Making the most of TinyML for your IoT applications

This post has been republished via RSS; it originally appeared at: New blog articles in Microsoft Tech Community.

TinyML - aka the ability to run machine learning (ML) on tiny embedded devices - is now a thing. Let’s dig into how you can run TinyML models on a real-world microcontroller (MCU) architecture, in this case an Azure Sphere MCU. Microsoft’s Azure Sphere MCUs are designed to be the most reliable, lowest total cost solution to operate highly secure connected products. This comes in handy when seeking to protect the intelligence and intellectual property that we build into our products using ML. Running TinyML models on Azure Sphere MCUs unlocks a whole new class of insights for highly secure, deeply-embedded, and natively connected products. 
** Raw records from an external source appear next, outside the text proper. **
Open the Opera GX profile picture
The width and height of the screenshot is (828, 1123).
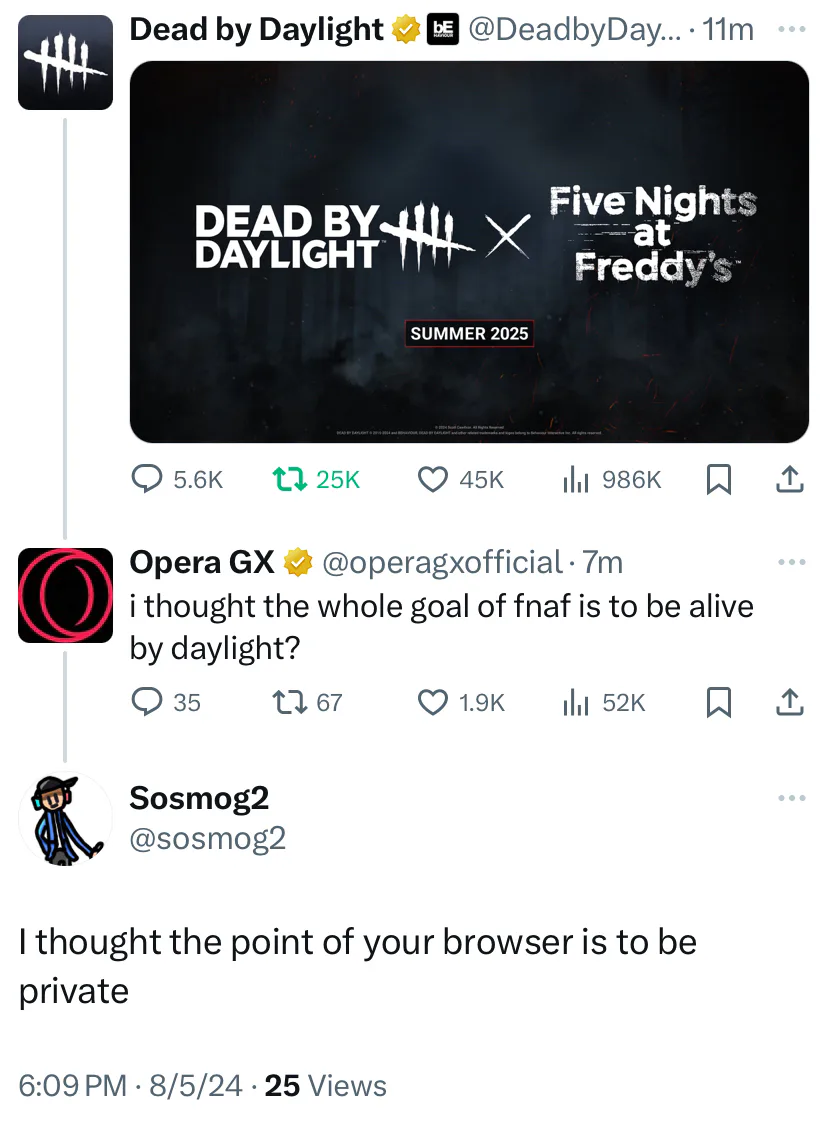pos(65,595)
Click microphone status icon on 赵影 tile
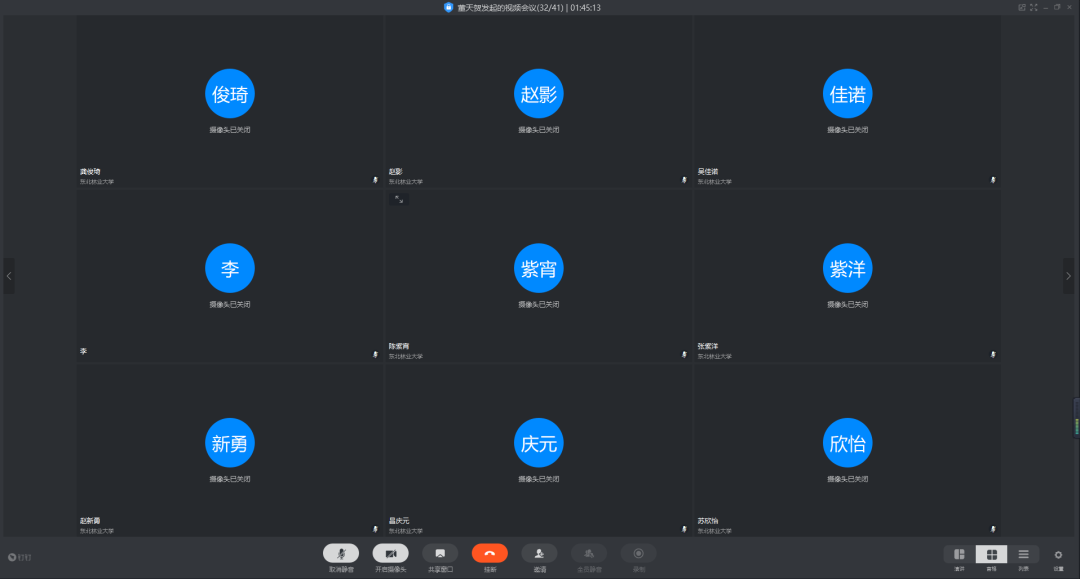The width and height of the screenshot is (1080, 579). (x=684, y=180)
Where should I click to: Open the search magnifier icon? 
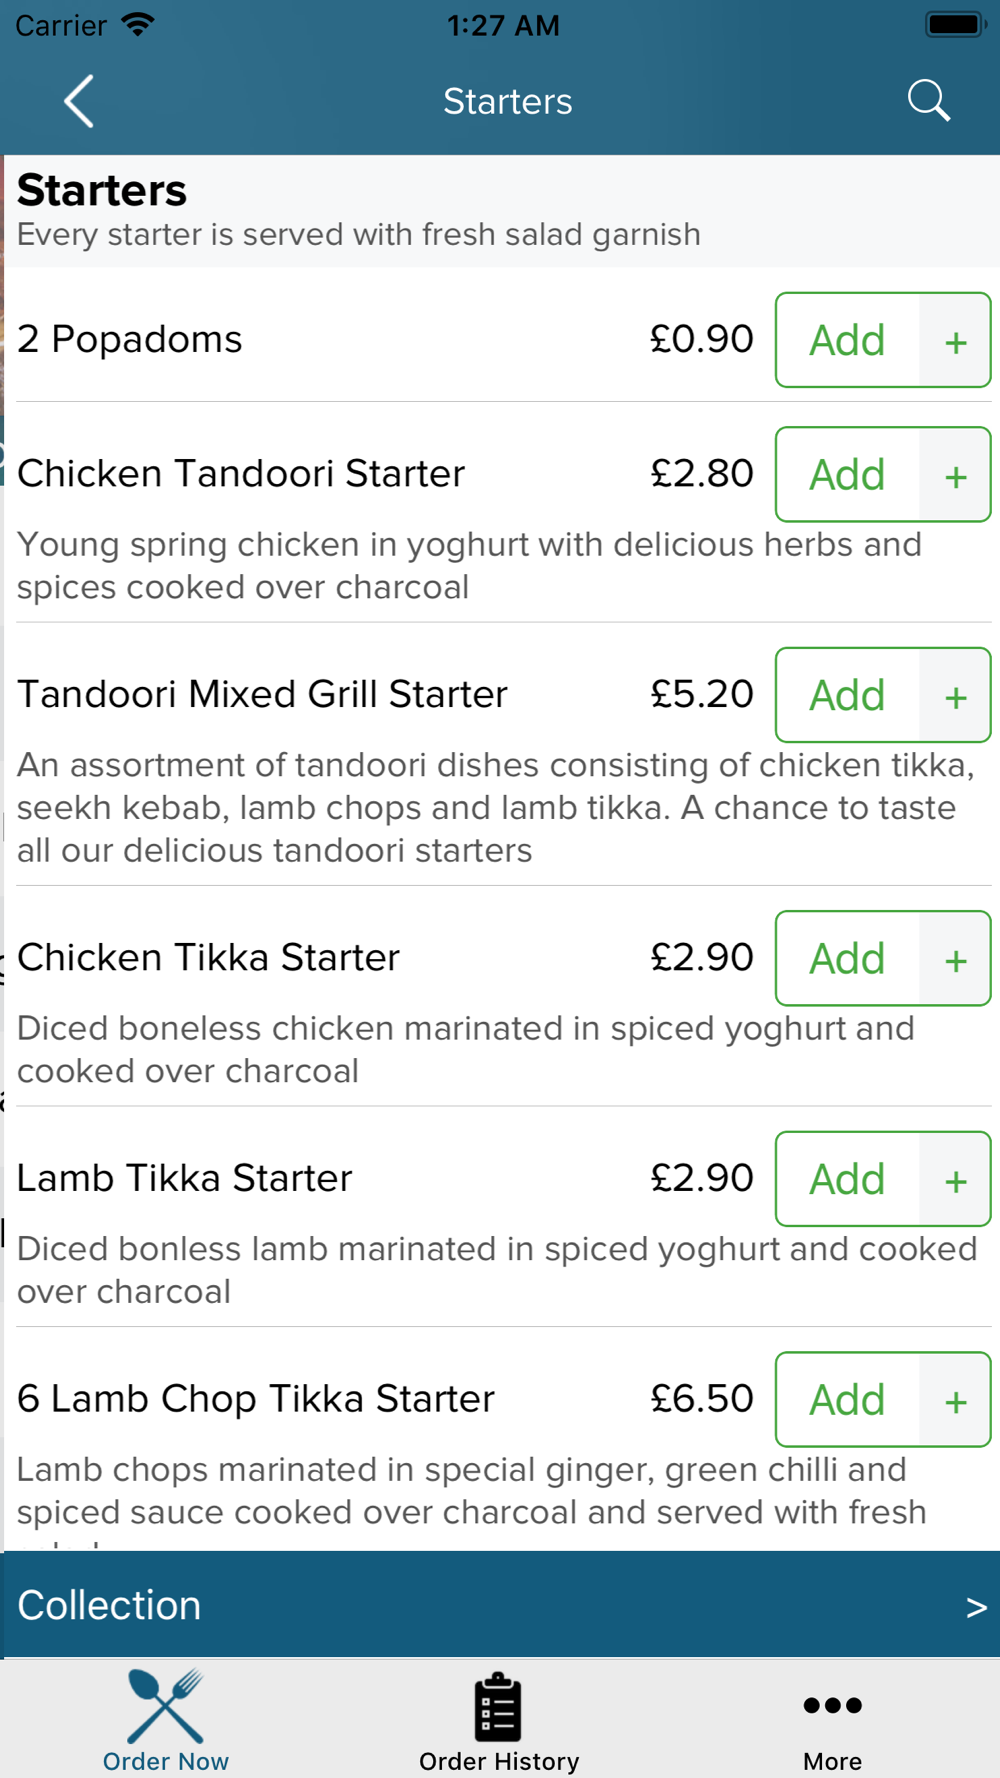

The truth is, TinyML is already ubiquitous. Just say the 'wake words' for your favorite digital assistant - available in even our smallest electronics. The ‘wake-word recognition’ is a TinyML model running on the machine. As consumers, we have become used to the lag when the rest of our voice command is sent to the cloud for processing. But consumers and, increasingly, commercial applications are driving demand for low-cost electronics that are capable of running machine learning models directly on their device.


Contributing to the demand are challenges with data latency, network throughput and reliability, energy consumption, and model accuracy. Privacy is also emerging as a driver, particularly around biometric data. Many use cases previously considered impossible to run directly on the smallest endpoints are becoming commonplace:

  • Sensor fusion – blending and optimizing sensor inputs using ML to drive insights earlier and more efficiently
  • Anomaly detection – most systems, whether living or mechanical and over time, exhibit a pattern during “normal” operation. Variance from “normal” can often be profiled as a unique mathematical signature. Identifying normal and classifying variance conditions is the basis of anomaly detection and can be applied across many markets.
    • Predictive maintenance – single-failure modes as well as large mechanical models can be monitored for variance from normal operation
    • Signature analysis – digital signatures, either in network, communication, or even emission patterns can be monitored for unexpected behavior
  • Person and object detection on streaming video – MCUs now have the capacity to run detection models on streaming video. The demo in this blog shows 1 event per second detection of both people and objects on the MediaTek MT3620.

Machine learning at the edge has historically been limited to either high-performance microprocessors or highly custom, optimized implementations. The term “TinyML” refers to an emerging set of general-purpose machine learning tools and models designed to execute on resource-constrained, low-cost microcontroller (MCU) architectures.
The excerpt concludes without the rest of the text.